> TASK INPUT
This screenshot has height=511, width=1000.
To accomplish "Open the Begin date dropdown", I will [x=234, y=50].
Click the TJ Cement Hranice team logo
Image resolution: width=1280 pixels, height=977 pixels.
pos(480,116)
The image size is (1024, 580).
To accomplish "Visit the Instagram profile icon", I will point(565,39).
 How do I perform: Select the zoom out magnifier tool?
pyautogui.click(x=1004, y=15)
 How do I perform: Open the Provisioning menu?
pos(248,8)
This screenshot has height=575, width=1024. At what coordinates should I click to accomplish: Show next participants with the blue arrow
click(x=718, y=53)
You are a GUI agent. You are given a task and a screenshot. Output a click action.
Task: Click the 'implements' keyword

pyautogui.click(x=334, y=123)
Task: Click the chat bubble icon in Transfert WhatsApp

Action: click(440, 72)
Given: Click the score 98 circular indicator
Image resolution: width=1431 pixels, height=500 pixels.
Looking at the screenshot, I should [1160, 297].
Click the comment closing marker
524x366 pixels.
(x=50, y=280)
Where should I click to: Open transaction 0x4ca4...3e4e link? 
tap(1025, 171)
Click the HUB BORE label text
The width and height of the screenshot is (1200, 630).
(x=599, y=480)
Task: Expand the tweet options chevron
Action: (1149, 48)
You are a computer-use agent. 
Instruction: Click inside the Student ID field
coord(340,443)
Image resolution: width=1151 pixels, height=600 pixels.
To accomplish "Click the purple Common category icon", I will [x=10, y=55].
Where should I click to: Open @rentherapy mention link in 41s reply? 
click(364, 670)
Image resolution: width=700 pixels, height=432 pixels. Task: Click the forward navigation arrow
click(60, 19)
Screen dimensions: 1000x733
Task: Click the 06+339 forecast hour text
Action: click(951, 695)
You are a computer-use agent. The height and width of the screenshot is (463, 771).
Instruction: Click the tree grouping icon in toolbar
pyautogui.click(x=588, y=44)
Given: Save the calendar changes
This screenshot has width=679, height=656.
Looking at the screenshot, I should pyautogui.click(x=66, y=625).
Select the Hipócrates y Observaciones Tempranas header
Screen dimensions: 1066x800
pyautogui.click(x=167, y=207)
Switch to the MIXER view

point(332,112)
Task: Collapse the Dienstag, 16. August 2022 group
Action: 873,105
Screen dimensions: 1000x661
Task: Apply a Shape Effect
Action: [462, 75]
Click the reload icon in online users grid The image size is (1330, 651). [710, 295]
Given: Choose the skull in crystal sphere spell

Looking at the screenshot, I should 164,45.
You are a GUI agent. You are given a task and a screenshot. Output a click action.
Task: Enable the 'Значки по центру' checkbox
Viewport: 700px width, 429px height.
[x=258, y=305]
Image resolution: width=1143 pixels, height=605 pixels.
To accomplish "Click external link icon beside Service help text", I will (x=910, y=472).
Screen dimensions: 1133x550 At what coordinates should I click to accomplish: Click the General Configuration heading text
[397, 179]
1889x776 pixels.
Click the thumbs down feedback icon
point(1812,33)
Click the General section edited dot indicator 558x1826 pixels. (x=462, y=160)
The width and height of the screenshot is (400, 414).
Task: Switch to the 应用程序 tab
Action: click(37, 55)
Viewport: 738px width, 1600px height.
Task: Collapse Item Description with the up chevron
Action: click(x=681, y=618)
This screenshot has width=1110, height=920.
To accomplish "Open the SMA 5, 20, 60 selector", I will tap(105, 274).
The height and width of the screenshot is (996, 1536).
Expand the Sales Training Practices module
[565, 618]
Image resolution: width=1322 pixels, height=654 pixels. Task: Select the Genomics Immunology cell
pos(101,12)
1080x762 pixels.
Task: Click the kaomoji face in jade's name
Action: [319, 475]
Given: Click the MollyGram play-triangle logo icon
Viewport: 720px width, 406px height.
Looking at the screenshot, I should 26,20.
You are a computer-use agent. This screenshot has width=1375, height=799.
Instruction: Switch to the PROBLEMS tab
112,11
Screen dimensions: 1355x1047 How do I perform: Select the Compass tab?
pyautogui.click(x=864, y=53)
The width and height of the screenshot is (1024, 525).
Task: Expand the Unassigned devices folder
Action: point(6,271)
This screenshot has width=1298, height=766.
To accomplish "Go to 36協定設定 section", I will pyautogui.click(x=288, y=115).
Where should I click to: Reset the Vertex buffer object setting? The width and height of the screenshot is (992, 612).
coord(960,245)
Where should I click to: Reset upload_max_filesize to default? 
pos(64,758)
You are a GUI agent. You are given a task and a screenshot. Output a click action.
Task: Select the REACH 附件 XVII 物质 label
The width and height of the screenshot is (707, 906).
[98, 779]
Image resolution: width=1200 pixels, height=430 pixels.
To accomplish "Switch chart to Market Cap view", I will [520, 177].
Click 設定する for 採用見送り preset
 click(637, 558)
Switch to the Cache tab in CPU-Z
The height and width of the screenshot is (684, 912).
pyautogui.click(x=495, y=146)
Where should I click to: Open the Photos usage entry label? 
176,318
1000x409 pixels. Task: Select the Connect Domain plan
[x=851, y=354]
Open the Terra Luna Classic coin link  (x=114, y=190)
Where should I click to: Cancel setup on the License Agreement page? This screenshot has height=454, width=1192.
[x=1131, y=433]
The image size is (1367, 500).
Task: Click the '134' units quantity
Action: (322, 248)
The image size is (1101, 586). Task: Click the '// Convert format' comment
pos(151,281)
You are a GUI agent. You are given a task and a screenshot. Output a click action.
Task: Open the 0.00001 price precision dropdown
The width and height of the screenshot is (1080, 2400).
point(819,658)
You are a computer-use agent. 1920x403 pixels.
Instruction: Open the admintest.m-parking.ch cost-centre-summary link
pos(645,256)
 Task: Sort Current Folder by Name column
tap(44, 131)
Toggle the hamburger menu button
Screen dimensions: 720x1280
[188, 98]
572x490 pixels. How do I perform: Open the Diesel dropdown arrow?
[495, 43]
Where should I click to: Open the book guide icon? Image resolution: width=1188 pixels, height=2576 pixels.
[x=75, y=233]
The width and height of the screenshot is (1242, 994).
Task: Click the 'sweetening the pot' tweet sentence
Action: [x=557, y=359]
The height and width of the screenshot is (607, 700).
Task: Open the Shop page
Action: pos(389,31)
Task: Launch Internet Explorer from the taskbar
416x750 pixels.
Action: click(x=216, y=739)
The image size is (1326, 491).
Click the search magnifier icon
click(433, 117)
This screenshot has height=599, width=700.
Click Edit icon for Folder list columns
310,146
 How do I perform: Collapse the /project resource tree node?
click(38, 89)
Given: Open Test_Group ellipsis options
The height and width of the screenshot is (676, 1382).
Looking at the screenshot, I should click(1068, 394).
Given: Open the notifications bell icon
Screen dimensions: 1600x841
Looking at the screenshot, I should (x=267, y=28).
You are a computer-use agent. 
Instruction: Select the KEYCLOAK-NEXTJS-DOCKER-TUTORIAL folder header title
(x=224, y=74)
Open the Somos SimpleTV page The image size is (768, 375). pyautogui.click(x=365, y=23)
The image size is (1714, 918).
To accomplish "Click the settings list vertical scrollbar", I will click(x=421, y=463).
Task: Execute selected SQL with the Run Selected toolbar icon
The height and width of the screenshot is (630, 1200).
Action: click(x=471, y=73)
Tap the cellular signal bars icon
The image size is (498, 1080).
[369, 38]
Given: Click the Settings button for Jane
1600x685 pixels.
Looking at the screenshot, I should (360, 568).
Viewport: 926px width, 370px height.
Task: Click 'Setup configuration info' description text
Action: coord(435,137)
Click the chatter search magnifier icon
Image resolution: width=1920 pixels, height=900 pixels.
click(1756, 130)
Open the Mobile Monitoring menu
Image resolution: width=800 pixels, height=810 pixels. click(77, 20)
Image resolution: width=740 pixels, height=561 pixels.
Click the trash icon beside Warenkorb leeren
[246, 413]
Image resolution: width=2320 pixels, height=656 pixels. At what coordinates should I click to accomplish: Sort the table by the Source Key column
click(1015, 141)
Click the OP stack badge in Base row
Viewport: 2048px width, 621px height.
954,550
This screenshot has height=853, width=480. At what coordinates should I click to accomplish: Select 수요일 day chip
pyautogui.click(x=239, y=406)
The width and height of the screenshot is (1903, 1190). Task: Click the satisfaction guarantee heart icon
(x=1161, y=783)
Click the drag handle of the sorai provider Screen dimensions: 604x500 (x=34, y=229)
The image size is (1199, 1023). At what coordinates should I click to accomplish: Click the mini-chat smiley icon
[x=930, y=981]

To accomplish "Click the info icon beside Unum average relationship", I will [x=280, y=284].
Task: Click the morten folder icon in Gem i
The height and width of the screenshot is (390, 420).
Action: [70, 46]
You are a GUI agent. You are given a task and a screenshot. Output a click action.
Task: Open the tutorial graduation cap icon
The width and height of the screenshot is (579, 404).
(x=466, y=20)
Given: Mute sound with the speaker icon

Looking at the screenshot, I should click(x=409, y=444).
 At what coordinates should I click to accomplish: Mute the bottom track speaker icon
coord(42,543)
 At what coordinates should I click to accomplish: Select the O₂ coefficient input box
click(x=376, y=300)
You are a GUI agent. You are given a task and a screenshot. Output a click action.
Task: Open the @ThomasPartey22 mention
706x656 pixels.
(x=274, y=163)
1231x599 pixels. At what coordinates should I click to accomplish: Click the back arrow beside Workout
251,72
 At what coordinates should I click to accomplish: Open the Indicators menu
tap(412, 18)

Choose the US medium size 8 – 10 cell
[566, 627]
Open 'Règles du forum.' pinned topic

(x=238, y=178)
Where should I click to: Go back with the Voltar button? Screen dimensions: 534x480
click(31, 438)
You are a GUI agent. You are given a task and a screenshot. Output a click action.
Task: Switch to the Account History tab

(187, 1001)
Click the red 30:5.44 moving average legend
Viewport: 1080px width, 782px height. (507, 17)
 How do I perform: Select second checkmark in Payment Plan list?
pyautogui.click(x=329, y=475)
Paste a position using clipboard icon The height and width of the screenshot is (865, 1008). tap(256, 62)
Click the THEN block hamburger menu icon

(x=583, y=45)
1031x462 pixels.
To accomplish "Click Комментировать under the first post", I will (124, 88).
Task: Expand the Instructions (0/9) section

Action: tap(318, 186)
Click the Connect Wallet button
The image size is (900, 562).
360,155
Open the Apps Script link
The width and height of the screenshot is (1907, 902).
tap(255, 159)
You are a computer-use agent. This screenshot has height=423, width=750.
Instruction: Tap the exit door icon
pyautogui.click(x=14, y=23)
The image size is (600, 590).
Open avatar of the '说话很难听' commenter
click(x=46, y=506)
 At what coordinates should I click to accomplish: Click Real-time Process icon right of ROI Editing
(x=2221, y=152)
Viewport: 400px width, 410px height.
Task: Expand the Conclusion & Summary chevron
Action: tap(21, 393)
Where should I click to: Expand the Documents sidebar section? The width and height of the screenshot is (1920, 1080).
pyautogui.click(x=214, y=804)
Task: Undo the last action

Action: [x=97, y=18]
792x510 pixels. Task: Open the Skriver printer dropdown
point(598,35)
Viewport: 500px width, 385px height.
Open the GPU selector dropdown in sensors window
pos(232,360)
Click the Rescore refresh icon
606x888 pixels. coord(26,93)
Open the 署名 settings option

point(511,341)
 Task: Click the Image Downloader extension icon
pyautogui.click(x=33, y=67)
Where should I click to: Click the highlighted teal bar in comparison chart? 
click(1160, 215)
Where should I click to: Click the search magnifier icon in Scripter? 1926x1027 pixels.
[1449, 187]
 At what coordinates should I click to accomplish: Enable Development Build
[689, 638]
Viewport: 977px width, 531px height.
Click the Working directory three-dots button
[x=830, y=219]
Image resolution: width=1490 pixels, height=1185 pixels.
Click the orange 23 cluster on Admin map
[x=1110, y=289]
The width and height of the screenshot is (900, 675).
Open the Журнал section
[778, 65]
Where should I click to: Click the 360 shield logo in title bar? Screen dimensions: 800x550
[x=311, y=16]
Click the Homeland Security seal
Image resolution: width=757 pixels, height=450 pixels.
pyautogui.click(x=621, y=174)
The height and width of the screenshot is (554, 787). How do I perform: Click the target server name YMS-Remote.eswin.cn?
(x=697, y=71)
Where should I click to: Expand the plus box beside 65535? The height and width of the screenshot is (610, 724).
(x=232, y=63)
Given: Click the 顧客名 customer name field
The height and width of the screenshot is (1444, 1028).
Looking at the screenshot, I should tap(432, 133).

> REQUIREMENT
After locating the line with "Paste a position" above, return that line and every later line through the one with "Viewport: 500px width, 385px height.", word for word and with nothing else.

> EXERCISE RESPONSE
Paste a position using clipboard icon The height and width of the screenshot is (865, 1008). tap(256, 62)
Click the THEN block hamburger menu icon

(x=583, y=45)
1031x462 pixels.
To accomplish "Click Комментировать under the first post", I will (124, 88).
Task: Expand the Instructions (0/9) section

Action: tap(318, 186)
Click the Connect Wallet button
The image size is (900, 562).
360,155
Open the Apps Script link
The width and height of the screenshot is (1907, 902).
tap(255, 159)
You are a computer-use agent. This screenshot has height=423, width=750.
Instruction: Tap the exit door icon
pyautogui.click(x=14, y=23)
The image size is (600, 590).
Open avatar of the '说话很难听' commenter
click(x=46, y=506)
 At what coordinates should I click to accomplish: Click Real-time Process icon right of ROI Editing
(x=2221, y=152)
Viewport: 400px width, 410px height.
Task: Expand the Conclusion & Summary chevron
Action: tap(21, 393)
Where should I click to: Expand the Documents sidebar section? The width and height of the screenshot is (1920, 1080).
pyautogui.click(x=214, y=804)
Task: Undo the last action

Action: [x=97, y=18]
792x510 pixels. Task: Open the Skriver printer dropdown
point(598,35)
Viewport: 500px width, 385px height.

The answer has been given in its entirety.